Eating a 1/2 cup of brown rice and beans with a piece of wheat bread, or a half a turkey sandwich with no mayo, or a cup of cereal with skim milk every two hours, takes a lot of the fun out of eating.
Gimme a big salad, a bunch of friends and an hour to chat. That's my idea of "eating".
What say you? Has anyone found the 5-6 meal plan successful and doable?
There are a couple benefits to spreading out your meals.
As someone has already pointed out, breaking up your meals spreads your nutrition and calories out over the day, which can help with exercise recovery and muscle-building. Basically, it keeps you from going "catabolic" during the day, and losing muscle mass. And you don't have to be a bodybuilder to benefit from this effect, since anyone who wants to be more fit and "toned" wants to preserve lean tissue while reducing body fat levels.
It also keeps you from consuming more calories in a single meal than your body needs to fuel your basic bodily functions and activities in a 2-3 hours window. Energy from food doesn't get "pooled" in reserve like amino acids (well, it kind of does, but it get's stored as body fat), so most people don't need 800-1000 calories in a sitting. Anything beyond what you're body will utilize in the next 3-4 hours will get stored as body fat.
So spreading out your calories into 300-400 calorie meals is more efficient.
Eating more frequently also keeps blood sugar levels nice and steady, which can keep your energy up and prevent crashes or over-eating/hunger later in the day. Blood sugar spikes also can contribute to fat accumulation in the body, so minimizing them can help keep you leaner.
Finally, you do get a slight metabolism lift from more frequent eating, although the research around this shows it to be fairly marginal -- maybe a few dozen extra calories burned a day.

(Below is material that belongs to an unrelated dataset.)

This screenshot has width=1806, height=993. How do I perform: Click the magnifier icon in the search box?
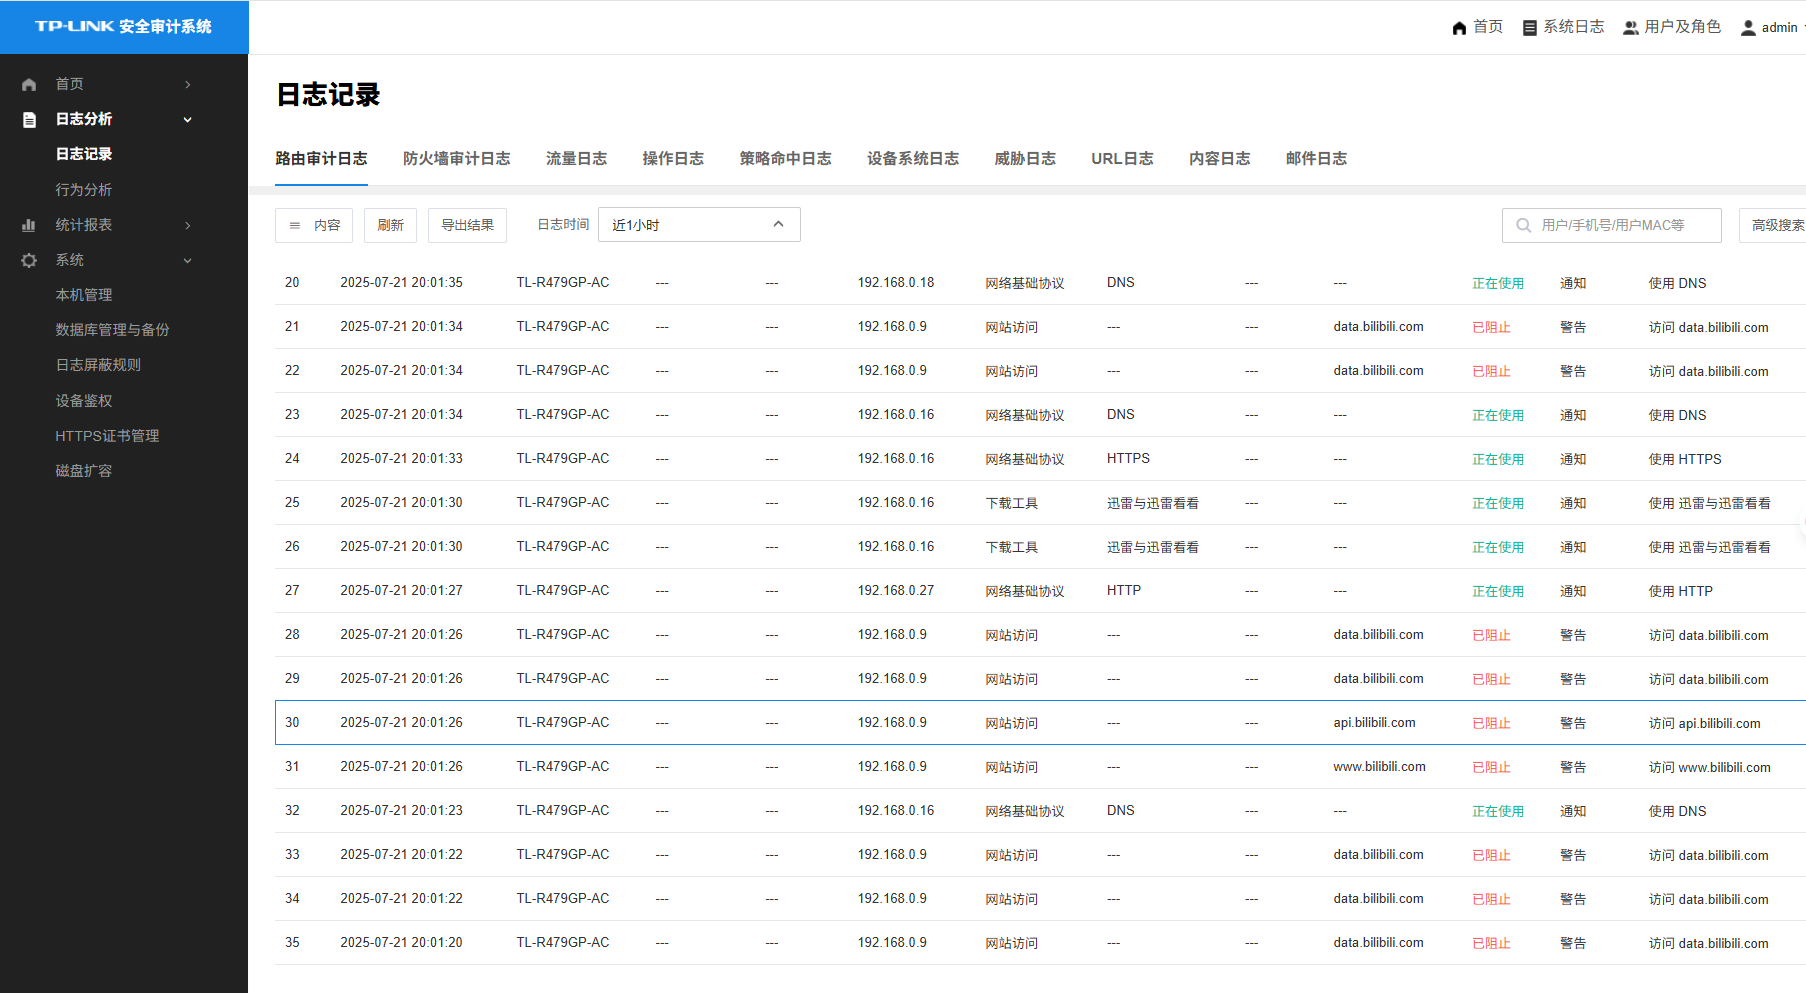[1522, 225]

The biggest mistake people seem to make with the 6-7 small meals approach is that they don't balance the meals out properly. Every meal, whether it's a snack or lunch, needs to all three macro-nutrients: a complex carb, some healthy fat and lean protein. Often, people will eat an apple for a snack and then complain that they feel unsatisfied an hour later. You really need to add some protein and fat to the snack (like some natural peanut butter) to make this approach work.

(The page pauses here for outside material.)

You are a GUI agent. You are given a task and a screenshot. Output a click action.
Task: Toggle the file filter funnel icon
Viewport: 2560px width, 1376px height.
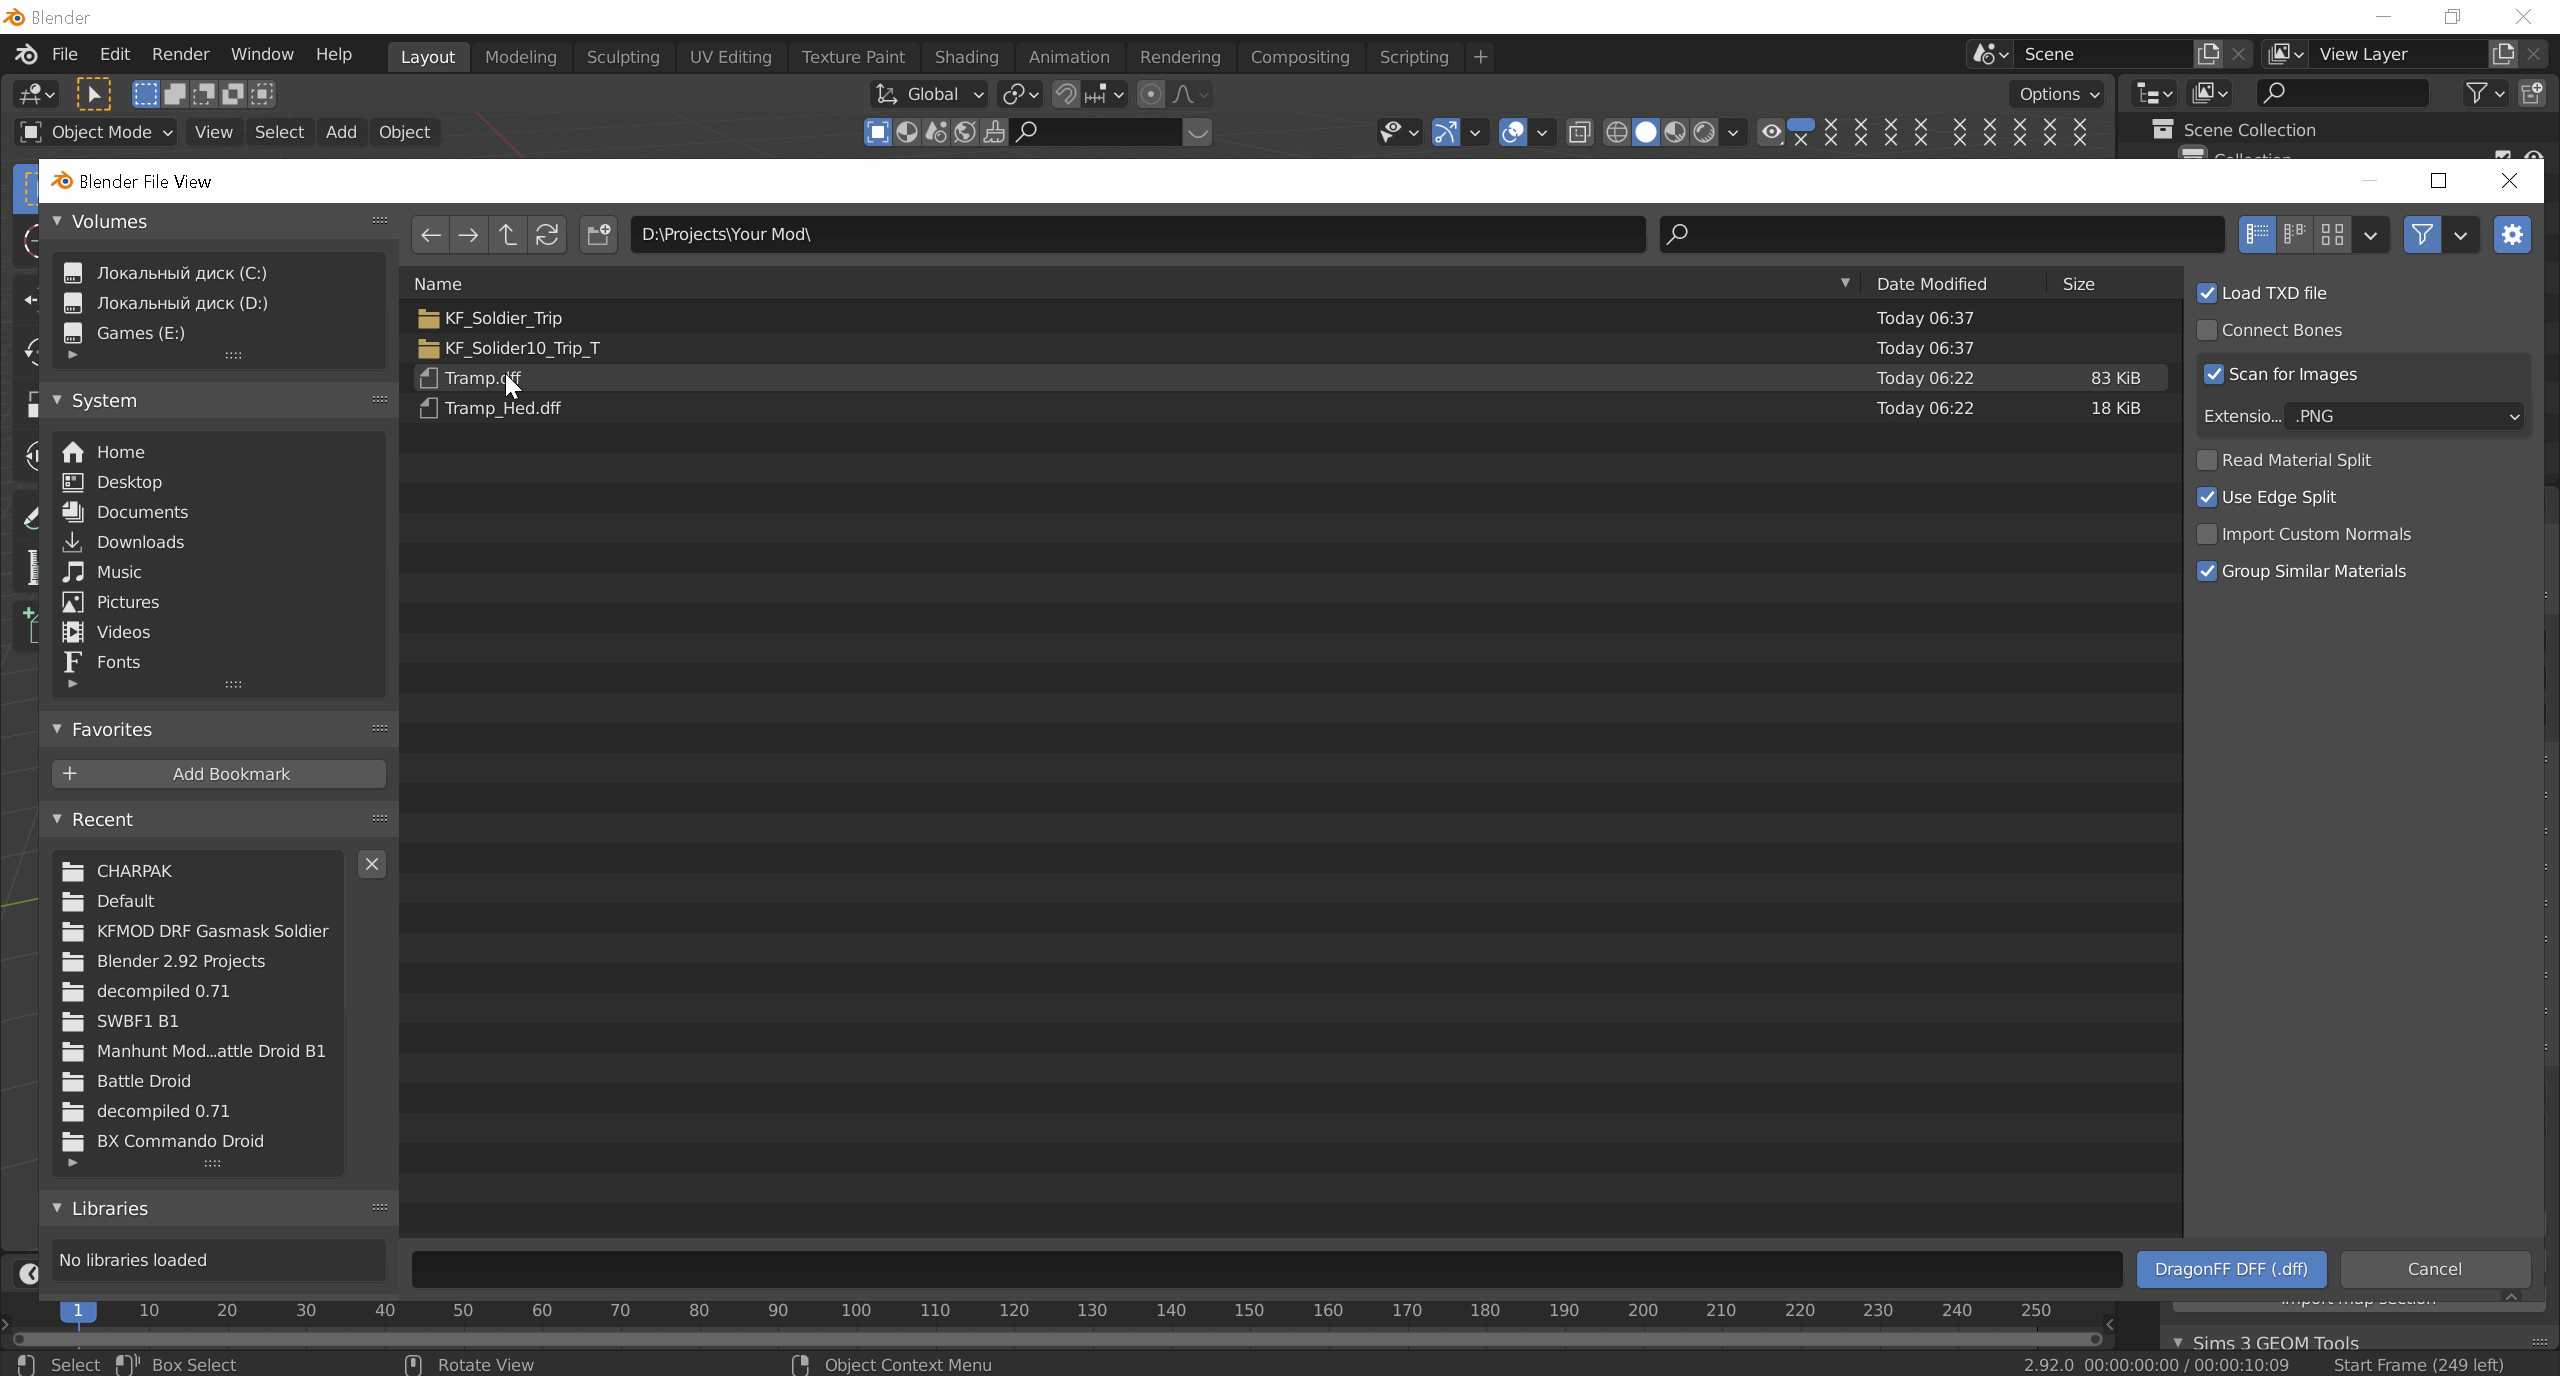[2421, 235]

I generally eat about six meals a day, and personally never found it to be difficult. The trick is to keep plenty of healthy foods around at your desk or in your laptop bag or around the house -- things like oatmeal, fresh fruit, dried fruit, nuts, whey powder, vegetables and even low-sodium soups that you can make on the fly. If you keep these things on hand, it's not terribly difficult to make this work.